The colour palette of the range is principally black, white and fifty shades of grey. Yet, it is in no way a dull collection. Svartan, meaning blackness in Swedish, is a collection of home furnishings, fabrics, decorative and functional items such as stools and tray tables. The textures and designs of the various products, made using cotton, wood, glass, paper and powder-coated aluminium, beckon you to touch and feel them.
Bergström conducted a workshop with 25 NIFT students to create 2000 sketches which provided the starting point and inspiration for this collection. They looked at the city of Delhi with a new lens. Distressed walls created by monsoons and dust; an urban tangle of electric cables that frame the sky, visible between multi-storeyed buildings set in close proximity of narrow lanes; everything became inspiration for patterns, imprints and abstract drawings.
“Everything seems to have a patina or texture in India. Nothing is smooth or polished, and you never know if things are 300 years old or contemporary. I find that inspiring,” says Bergström who has been working the field of art, design and fashion for over a decade. He is known for his bold and avant-garde designs and for using forgotten handicraft techniques to bring his designs to life.

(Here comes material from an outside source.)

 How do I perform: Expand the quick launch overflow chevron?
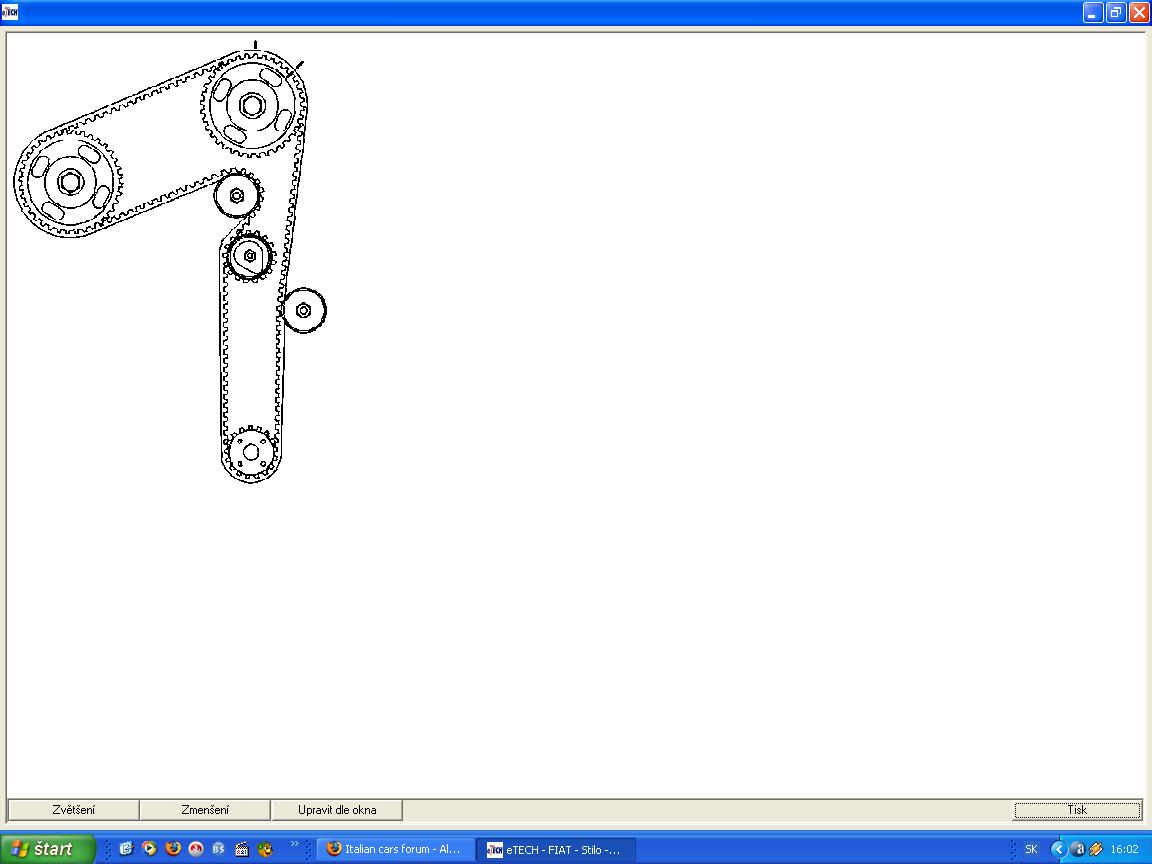point(295,844)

The entire Svartan range was produced in India using traditional techniques. The sketch book range was made at a paper factory that has produced paper for 300 years.
“When I came to India, the first thing I noticed was the light,” Bergström says. “But then I started seeing other things. I saw the beauty beyond the obvious.”
IKEA says that the goal of the collection was to strike a balance between the organic and abstract, and they have certainly succeeded. The powder-coated metal, foldable tray table, and bowls of different sizes have lovely textures that make them feel ancient and modern at the same time. They have been created by local artisans in India and are both functional and beautiful. The sheer cotton fabrics, wool throws, rugs and linen have stimulating prints and a warm feel about them, in spite of the lack of colour. The wooden side tables and stools have a rugged, solid feel to them. Angular glass bottles, blown by hand, have a uniqueness to them and makes them, to use IKEA’s description, “perfectly imperfect”.
Knowing the story behind the Svartan range makes each product feel like a work of art and IKEA has acknowledged this by making the prints available as posters you can hang on your walls too. IKEA claims to be the largest single purchaser of textiles in India and has been doing business with India for years. They are committed to environmental and social sustainability through their supply chain, tracing product materials used to their source as far as possible. They work with World Wildlife Fund and local partners in India and other countries to influence farmers to grow cotton sustainably using less pesticides, fertilisers and water. Through the IKEA Foundation, they also work to protect and educate children in the cotton farming areas.